Las obras del parque tecnológico de Telde, previsto en los terrenos de Lomo Silva, arrancarán a lo largo del mes de octubre después de que la Concejalía de Urbanismo conceda en los próximos 15 días las primeras licencias de urbanización de la zona, según confirmaron ayer in situ la alcaldesa de la ciudad, María del Carmen Castellano, y el edil del área, Francisco López, durante una visita institucional a los terrenos en la que estuvieron acompañados por la vicepresidenta del Cabildo de Gran Canaria y consejera de Hacienda, Rosa Rodríguez.

El macrocentro de investigación, en el que se emplazarán entre 30 y 40 empresas del sector de las nuevas tecnologías y la investigación, ocupa una parcela de 100.000 metros cuadrados que es de titularidad pública desde hace más de una década, cuando el Ayuntamiento de Telde firmó un convenio con la multinacional holandesa Ahold que permitió la edificación del actual centro logístico de Dinosol y la reserva de una pieza de suelo que lleva una larga década esperando por su desarrollo.

En un primer momento, el Instituto Tecnológico de Canarias (ITC) se involucró en el proyecto junto con la Universidad de Las Palmas de Gran Canaria, el Gobierno autónomo y el resto de administraciones, pero lo cierto es que los cambios en la fisonomía del parque y distintos trámites burocráticos han dilatado el comienzo de los trabajos hasta el presente ejercicio.

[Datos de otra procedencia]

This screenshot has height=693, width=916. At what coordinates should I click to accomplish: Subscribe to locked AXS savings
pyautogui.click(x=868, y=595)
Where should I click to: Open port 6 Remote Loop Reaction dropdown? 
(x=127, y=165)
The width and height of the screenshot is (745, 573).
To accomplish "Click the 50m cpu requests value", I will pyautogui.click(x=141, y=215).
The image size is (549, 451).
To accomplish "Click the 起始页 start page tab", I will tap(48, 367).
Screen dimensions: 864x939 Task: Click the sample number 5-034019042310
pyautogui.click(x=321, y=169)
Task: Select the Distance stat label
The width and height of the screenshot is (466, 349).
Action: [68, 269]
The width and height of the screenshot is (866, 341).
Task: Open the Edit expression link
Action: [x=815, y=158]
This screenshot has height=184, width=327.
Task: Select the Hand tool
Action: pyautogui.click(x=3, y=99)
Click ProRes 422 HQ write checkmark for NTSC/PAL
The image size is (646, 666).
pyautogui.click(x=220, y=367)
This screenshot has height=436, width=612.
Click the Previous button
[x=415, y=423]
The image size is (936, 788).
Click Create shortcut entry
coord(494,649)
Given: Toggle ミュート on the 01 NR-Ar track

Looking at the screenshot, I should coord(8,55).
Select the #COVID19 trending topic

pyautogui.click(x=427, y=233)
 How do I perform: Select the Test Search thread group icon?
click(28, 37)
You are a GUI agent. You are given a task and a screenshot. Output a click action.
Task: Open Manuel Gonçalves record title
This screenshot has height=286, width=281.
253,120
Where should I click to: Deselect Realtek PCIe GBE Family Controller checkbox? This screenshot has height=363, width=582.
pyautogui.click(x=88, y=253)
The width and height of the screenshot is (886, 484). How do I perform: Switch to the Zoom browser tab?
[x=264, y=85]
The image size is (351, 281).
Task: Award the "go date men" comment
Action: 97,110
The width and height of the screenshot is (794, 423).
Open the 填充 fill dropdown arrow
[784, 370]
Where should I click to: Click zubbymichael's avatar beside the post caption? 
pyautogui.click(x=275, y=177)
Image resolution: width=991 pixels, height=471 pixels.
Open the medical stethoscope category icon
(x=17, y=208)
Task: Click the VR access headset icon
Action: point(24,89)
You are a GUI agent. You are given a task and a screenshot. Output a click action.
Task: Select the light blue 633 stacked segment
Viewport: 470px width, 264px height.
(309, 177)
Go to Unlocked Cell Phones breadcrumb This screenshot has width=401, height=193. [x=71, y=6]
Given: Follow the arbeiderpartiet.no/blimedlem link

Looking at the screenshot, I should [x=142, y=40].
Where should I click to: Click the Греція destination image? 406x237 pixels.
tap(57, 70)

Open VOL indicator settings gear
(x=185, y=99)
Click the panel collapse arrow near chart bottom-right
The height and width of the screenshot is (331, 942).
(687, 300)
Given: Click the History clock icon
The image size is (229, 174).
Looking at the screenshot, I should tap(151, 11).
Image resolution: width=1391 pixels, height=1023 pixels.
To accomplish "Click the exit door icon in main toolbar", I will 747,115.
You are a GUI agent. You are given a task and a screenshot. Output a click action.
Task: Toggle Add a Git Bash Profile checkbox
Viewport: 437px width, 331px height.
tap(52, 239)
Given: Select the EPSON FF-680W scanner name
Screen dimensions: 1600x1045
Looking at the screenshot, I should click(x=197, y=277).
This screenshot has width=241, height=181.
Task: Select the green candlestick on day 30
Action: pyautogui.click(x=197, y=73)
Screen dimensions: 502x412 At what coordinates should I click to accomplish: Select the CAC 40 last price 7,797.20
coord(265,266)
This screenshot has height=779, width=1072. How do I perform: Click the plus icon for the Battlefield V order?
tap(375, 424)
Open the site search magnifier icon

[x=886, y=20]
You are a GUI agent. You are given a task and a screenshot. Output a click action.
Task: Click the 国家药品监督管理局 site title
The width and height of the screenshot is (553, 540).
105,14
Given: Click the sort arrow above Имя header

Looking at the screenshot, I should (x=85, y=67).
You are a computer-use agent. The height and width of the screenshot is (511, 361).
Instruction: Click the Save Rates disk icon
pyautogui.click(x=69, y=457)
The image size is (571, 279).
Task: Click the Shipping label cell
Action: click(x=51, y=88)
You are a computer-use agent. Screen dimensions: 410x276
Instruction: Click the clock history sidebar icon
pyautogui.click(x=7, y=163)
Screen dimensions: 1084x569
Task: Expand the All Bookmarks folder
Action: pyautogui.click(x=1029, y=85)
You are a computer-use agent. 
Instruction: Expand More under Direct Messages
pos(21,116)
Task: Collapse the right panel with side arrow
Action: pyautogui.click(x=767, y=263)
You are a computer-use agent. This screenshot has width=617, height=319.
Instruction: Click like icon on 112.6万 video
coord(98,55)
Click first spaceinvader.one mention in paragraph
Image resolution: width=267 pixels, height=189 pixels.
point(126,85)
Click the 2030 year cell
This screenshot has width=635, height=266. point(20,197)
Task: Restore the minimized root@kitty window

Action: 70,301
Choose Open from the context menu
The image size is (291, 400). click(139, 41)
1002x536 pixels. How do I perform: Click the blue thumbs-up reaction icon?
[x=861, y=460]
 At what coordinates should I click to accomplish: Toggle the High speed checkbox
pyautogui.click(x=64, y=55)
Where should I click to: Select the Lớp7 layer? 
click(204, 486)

Rodríguez aclaró ayer que se dispone de una subvención de 1,2 millones de euros para arrancar este año con la construcción de dos de las naves nodrizas del emporio, cuyo boceto fue recientemente modificado por el pleno del consistorio para ajustarse a ciertos condicionantes de la Cotmac. Esta primera actuación debía haberse ejecutado en 2010, por lo que se ha tenido que prorrogar la inversión.

Igualmente, la vicepresidenta del Cabildo apuntó que esta primera remesa de fondos también hará viable la construcción de una rotonda en la zona, hoy día sin ningún tipo de equipamientos disponibles.